Neck is still incredibly sore and stiff.  Dave massaged it last night and it didn't help at all.  I took some back pain pills this morning and it is still sore, but I can at least turn my head now. Hamster is still hanging on for dear life.  I've given him permission to go, but apparently he doesn't care about what I say.  Dave and I have gone round and round about what is the best thing to do for him - he wants to poison him, but I can't stand the thought of that.  So ultimately, he thinks it is more humane to allow him to die naturally in his own environment - where he is fed, watered, warm and safe.  I defer to him, because I can't stand the thought of intentionally killing an animal (costs $49 to have the vet do it!!!).  I think the stress of this situation is manifesting itself in my still, sore neck... so I need him to get on with it already!!!

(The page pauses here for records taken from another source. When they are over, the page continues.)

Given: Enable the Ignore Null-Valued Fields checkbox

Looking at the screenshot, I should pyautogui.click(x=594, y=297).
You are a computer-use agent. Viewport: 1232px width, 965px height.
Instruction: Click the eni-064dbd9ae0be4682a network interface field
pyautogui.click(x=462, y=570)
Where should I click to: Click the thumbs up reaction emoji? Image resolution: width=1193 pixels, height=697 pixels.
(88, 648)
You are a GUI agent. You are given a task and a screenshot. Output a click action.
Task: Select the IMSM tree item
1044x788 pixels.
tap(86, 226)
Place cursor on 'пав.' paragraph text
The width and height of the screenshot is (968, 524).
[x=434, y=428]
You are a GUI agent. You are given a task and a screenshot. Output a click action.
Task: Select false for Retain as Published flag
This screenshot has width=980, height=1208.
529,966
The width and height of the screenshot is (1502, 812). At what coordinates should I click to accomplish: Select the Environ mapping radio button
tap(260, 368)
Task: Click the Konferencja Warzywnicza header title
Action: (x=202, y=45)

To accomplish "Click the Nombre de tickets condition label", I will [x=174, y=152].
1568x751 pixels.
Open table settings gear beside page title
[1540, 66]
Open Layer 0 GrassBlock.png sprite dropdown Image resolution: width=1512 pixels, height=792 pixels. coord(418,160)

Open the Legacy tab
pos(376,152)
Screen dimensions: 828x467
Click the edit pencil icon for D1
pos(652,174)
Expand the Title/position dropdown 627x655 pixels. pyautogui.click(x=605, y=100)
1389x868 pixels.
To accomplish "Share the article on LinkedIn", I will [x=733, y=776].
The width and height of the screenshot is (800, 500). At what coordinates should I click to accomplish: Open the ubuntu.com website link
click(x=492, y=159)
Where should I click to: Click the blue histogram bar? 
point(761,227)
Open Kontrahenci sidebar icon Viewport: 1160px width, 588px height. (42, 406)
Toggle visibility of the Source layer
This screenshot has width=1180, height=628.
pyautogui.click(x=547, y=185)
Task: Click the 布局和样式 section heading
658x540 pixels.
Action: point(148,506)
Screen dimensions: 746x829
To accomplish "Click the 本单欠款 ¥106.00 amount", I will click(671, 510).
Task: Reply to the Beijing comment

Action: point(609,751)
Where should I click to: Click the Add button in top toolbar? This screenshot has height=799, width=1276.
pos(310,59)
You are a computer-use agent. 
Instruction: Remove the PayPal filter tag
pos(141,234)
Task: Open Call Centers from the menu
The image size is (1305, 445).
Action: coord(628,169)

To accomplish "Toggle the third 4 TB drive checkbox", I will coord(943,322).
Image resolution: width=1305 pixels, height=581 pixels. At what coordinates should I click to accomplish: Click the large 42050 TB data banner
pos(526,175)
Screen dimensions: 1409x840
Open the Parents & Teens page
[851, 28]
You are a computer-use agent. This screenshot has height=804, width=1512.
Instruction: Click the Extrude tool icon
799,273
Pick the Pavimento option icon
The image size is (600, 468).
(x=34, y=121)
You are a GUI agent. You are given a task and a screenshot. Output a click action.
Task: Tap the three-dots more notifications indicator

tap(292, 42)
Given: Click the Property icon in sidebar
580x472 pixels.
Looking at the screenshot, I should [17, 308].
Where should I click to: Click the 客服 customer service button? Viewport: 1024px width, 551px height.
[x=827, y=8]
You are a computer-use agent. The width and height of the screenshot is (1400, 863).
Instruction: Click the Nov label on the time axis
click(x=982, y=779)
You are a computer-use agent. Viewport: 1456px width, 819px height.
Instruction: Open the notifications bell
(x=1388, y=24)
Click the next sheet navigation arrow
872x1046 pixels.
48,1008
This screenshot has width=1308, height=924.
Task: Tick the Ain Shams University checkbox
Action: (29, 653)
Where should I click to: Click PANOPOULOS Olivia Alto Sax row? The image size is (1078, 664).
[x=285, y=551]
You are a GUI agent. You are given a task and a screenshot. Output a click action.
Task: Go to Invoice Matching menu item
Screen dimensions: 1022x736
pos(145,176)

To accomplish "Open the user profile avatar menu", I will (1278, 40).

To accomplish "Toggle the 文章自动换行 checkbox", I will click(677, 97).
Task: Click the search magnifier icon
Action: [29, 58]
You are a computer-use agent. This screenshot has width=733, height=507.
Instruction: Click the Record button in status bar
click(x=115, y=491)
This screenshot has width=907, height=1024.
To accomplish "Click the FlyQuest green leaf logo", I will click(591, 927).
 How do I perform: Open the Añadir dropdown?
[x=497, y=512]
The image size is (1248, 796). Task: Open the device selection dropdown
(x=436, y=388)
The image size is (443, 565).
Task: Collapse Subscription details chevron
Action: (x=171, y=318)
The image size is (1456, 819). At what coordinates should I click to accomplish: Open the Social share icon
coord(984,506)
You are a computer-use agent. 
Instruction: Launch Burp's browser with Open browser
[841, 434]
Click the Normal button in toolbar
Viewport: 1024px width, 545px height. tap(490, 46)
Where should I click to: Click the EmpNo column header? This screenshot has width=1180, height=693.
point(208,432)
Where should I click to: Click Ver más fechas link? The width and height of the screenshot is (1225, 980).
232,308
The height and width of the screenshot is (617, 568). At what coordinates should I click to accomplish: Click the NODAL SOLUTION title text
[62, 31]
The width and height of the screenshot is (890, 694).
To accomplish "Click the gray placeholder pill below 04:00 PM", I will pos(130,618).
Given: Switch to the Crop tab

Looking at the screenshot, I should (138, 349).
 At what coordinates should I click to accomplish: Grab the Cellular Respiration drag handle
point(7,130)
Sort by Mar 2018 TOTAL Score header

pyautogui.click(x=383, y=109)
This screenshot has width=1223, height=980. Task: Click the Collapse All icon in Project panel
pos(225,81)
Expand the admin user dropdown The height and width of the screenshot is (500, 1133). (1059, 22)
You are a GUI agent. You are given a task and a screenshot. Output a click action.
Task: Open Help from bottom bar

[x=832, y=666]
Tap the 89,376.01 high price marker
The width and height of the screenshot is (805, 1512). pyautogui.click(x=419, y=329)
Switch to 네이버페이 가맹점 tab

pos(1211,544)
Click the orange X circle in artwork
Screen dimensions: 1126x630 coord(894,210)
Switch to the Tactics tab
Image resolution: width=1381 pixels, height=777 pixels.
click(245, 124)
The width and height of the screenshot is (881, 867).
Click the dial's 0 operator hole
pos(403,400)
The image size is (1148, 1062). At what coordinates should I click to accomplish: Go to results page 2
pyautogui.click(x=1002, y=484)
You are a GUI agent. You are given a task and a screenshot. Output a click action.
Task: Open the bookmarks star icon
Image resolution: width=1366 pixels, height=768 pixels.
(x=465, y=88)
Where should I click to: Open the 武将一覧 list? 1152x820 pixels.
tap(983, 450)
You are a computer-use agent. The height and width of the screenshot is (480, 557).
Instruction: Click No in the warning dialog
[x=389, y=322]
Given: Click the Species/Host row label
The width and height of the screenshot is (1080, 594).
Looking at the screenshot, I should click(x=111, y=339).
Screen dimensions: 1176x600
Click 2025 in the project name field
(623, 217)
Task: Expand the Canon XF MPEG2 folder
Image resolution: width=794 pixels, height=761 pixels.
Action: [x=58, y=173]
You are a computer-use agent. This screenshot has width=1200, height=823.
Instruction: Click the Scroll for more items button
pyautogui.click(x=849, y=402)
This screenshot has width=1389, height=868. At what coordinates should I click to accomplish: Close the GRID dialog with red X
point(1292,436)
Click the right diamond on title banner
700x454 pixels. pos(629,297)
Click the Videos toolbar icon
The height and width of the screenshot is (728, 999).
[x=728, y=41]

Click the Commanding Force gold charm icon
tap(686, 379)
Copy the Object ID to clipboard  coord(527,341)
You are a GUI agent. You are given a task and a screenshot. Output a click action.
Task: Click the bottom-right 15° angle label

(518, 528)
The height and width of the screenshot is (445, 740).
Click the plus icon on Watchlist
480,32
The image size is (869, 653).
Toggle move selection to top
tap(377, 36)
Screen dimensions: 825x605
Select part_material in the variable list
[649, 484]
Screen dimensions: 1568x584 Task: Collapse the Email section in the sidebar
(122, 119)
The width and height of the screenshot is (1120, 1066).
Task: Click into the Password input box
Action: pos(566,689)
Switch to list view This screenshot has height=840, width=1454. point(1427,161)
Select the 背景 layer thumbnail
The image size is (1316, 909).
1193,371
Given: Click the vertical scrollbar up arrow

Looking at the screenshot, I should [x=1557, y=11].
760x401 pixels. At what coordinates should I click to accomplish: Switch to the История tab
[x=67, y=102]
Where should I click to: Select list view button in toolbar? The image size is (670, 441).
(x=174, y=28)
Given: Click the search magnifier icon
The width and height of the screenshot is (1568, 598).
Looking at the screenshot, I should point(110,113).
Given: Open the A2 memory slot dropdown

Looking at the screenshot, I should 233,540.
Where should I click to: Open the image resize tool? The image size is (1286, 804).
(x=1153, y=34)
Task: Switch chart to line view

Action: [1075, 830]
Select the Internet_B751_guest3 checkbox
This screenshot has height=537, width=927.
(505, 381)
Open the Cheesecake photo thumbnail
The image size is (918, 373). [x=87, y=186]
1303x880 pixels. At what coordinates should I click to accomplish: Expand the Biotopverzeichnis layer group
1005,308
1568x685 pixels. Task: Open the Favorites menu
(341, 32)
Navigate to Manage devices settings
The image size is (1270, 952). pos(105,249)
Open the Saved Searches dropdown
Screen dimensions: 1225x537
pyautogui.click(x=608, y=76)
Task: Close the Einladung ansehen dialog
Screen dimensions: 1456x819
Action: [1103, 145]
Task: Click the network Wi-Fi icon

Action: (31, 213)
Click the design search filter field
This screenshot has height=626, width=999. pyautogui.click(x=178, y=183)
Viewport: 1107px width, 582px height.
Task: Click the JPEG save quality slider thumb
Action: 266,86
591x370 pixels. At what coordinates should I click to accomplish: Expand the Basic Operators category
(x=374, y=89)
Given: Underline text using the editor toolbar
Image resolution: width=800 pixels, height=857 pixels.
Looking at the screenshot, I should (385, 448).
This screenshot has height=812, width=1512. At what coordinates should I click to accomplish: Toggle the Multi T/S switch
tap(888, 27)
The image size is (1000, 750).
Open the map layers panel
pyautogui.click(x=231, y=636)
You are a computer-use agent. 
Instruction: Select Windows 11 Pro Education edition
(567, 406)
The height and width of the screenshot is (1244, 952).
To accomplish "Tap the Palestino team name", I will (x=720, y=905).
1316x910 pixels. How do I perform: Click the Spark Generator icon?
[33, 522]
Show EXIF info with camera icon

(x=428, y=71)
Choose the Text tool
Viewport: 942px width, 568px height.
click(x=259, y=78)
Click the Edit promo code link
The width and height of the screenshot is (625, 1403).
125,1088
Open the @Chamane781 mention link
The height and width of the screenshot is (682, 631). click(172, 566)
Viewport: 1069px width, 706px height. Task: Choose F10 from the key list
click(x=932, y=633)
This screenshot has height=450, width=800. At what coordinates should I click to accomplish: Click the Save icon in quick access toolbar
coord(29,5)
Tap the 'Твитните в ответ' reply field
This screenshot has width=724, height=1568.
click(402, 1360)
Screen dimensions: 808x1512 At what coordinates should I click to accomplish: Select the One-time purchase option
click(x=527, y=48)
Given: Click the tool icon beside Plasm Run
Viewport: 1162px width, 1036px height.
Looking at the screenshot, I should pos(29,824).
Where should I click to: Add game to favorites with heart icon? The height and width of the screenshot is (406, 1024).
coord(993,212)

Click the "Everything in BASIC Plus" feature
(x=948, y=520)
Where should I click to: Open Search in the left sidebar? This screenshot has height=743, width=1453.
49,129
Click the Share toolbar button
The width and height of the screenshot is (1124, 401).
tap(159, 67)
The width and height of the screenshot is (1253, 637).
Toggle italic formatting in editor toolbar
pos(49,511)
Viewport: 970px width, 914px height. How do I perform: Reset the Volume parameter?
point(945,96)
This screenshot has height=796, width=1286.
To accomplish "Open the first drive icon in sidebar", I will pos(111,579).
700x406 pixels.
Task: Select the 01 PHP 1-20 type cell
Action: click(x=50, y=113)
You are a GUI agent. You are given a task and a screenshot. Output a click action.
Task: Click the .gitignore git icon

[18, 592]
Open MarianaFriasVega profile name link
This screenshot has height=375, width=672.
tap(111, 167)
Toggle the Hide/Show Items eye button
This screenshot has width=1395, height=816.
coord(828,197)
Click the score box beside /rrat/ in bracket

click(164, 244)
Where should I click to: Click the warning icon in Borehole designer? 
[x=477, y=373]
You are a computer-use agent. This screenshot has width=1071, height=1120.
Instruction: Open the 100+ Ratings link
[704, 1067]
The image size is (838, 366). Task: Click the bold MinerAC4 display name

Ran in shoes today.  Heart rate was slightly higher than when I run barefoot: 160ish bpm.  Still much lower than that 176 it was when I first started.  I think I'm doing the right thing by going slow.  Maybe by the fall I'll be able to run a decent pace again without wanting to kill myself the whole time.  


When I think back to the three years I spent trying so hard to be a runner, I know that I truly enjoyed running on very few occasions.  It was more a matter of sheer determination and will to accomplish what I wanted to accomplish.  A matter of pride in being able to tell people that I ran 5-12 miles.  A matter of obsession in burning calories or keeping to a training plan.  I started out with good motivation - wanting to run and enjoy it.  I had that very briefly until last summer when I became obsessive about it all.  I need to not be like that.  My family needs me to not be like that.  I am enjoying my workouts and my eating right now.  I'm not trying to lose weight, I'm trying to be healthy.  And truly, I don't NEED to lose weight... I'm good where I'm at.  I NEED to get my cholesterol lowered and to be in a place where I enjoy working out so I get the benefit of exercising everyday, but don't do it for fear that if I don't I'll get fatter.  I've been at this weight (although tend to gain 5lbs at christmas and then lose it in January) for 4 1/2 years, I think I can be confident that I no longer have to run away from those 15 pounds.